-- PASSAGE PROVIDED --
=== Begin Enclosure ===


    Generally the correlation of a long/short timing strategy will be closer to zero than for the underlying assets, because slight differences in the price series will result in slightly different positions, and hence relatively large differences in return streams.

    GAT
     
    #1522     Feb 21, 2018
    Elder, djames and tradrjoe like this.
  3. I guess it depends on whether you're talking about their flagship program, which is the program the original performance link was to at ctaperformance.com, as it is the only program they've been running since 1997. I know that this program started trading long/short cash equities in 2010 because I have an investment with them and have their prospectus in front of me! Also, the program did have two down years since 1997, -5.4% in 2009 and -3.2% in 2012. They introduced a separate 'futures only' program in 2010 for those investors who wanted exposure to futures only and then tacked on their prior futures only track record to this...
    https://www.winton.com/programs/winton-diversified-program
     
    #1523     Feb 21, 2018
    tradrjoe likes this.
  4. traider

    traider

    How did you arrive at your weights?
    Is there a reason carry isn't more than 25%?
    How did you choose your instruments?
     
    #1524     Feb 21, 2018
  5. srinir

    srinir

    #1525     Feb 21, 2018
  6. Interesting article. Although I will admit that it is on the borderline of what I can comprehend.
    What I read elsewhere is that the USA seems to lead other regions/countries in the trend to increasing interest rates. In Europe it will take another 1~2 years before it becomes a topic. And in Japan will QE continue for quite some time longer. If your analysis, which is based on the USA, would be applicable to Europe and Japan, then another possibility could be to make some shift in regional allocation.
     
    #1526     Feb 21, 2018
  7. Elder

    Elder

    @isotope1 - for the sake of benchmarking, I was wondering if you might be kind enough to share, for your backtest, how much load you give a worker in the ProcessPool ? Say you have 20 years of data and 35 instruments. Is it 20 seconds to step forward each year (say in an expanding window), perform bootstraps in each window, and so on, and finally generate an out of sample equity curve? Also it would be interesting to know how many bootstrap runs you use? I am curious as I am getting some but not as much speed up. Thanks
     
    Last edited: Feb 23, 2018
    #1527     Feb 23, 2018
  8. isotope1

    isotope1

    I calculate the account curve for each instrument as a separate job for the pool. The 20 seconds is to calculate the equity curve for the entire portfolio for the whole of time, based on known weights.

=== End Enclosure ===

-- LISTED RECORDS --
=== Begin Enclosure ===

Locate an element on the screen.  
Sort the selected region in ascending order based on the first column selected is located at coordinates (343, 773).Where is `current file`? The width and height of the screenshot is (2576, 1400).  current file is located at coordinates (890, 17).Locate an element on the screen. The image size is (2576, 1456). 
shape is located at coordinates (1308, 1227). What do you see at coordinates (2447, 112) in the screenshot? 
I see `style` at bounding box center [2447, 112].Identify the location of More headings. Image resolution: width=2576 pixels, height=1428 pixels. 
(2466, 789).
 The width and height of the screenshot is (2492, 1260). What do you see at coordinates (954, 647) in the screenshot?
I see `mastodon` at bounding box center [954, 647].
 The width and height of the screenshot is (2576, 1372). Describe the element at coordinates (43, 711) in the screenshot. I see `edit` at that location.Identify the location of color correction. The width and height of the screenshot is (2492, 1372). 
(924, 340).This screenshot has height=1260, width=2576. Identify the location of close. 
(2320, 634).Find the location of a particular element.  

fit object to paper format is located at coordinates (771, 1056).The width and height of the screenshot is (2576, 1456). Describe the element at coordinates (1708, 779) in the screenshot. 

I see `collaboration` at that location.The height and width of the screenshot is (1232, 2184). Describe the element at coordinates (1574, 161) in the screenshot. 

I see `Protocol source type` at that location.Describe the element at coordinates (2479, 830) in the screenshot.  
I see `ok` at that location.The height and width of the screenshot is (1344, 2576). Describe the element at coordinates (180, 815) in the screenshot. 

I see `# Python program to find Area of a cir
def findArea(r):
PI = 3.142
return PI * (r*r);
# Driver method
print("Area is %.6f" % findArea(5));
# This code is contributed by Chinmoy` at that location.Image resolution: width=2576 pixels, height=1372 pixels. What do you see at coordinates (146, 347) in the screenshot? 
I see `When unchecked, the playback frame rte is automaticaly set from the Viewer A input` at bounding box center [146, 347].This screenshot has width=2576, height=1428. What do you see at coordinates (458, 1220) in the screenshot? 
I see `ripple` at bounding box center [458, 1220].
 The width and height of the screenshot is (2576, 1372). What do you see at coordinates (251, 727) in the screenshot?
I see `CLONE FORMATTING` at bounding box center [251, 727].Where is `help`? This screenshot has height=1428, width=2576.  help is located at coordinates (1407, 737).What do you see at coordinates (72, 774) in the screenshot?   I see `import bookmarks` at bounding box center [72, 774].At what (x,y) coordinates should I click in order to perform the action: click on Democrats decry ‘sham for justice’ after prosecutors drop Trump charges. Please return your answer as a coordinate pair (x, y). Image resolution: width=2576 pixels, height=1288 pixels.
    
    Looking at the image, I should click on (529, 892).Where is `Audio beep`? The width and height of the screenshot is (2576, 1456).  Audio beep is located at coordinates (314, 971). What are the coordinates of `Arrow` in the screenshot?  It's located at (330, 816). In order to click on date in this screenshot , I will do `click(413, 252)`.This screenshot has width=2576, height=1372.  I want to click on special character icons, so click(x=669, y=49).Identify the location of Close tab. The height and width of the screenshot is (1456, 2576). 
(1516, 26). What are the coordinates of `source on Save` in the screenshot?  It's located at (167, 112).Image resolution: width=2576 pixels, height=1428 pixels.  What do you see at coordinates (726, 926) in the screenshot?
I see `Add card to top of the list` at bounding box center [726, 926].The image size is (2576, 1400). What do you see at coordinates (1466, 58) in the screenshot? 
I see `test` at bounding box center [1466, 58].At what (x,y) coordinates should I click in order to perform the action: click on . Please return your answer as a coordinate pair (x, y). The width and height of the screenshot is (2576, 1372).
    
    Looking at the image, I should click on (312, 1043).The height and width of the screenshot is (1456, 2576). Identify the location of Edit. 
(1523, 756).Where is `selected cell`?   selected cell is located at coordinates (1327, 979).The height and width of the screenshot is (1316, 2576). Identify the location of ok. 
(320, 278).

=== End Enclosure ===

-- WORK REQUEST 1 --
Write out the portion of the trading forum thread from "Last edited: Feb" to "on known weights.", inclusive.
-- WORK REQUEST 2 --
In the trading forum thread, which two years since 1997 were down years for the flagship program, and by how much?
-- WORK REQUEST 3 --
Write the next part of the trading forum thread, starting after its last post.

-- WRITTEN ANSWER 1 --
Last edited: Feb 23, 2018
    #1527     Feb 23, 2018
  8. isotope1

    isotope1

    I calculate the account curve for each instrument as a separate job for the pool. The 20 seconds is to calculate the equity curve for the entire portfolio for the whole of time, based on known weights.

-- WRITTEN ANSWER 2 --
2009, at -5.4%, and 2012, at -3.2%.

-- WRITTEN ANSWER 3 --
    Bootstrapping also uses processpool, but it runs separately. This one is way slower (as scipy.optimize takes some time). Each sample is submitted as a separate job. It runs as many iterations as necessary to get stable values. Running a bootstrap for every instrument probably takes a couple of hours.
     
    #1528     Feb 23, 2018
    Elder likes this.
  9. Elder

    Elder

    Ok, its helpful to hear that it takes a bit longer if you include optimisation. I have also found scipy to be the main speed bottleneck. As regards bootstrapping the biggest speedup I got was from numba (almost nothing than from multiprocessing which I can only speculate is due to worker communication overhead of a large number of aggregate processes). In general, I find numba excellent as a fallback for such problems.

    Anyway thanks very much for clarifying, its much appreciated!
     
    #1529     Feb 23, 2018
  10. maciejz

    maciejz

    GAT,

    That's an awesome blog post. I haven't done much with the impact of interest rates yet, but I've started to think about other "conditioning variables" (volatility mostly at this point) and it's great to see how you approach the problem.

    Just to confirm my understanding, you use your two conditioning variables in a very simple way, a value lower than the mean value of the variable indicates one regime, and a value above the mean indicates another regime. Is my understanding correct?

    On the bootstrapping of the Sharpe Ratio distributions, do you simply take the equity curves during each regime and then draw some large number of samples with replacement and calculate the SR for each sample?

    Thanks for continuing to share your thoughts and expertise.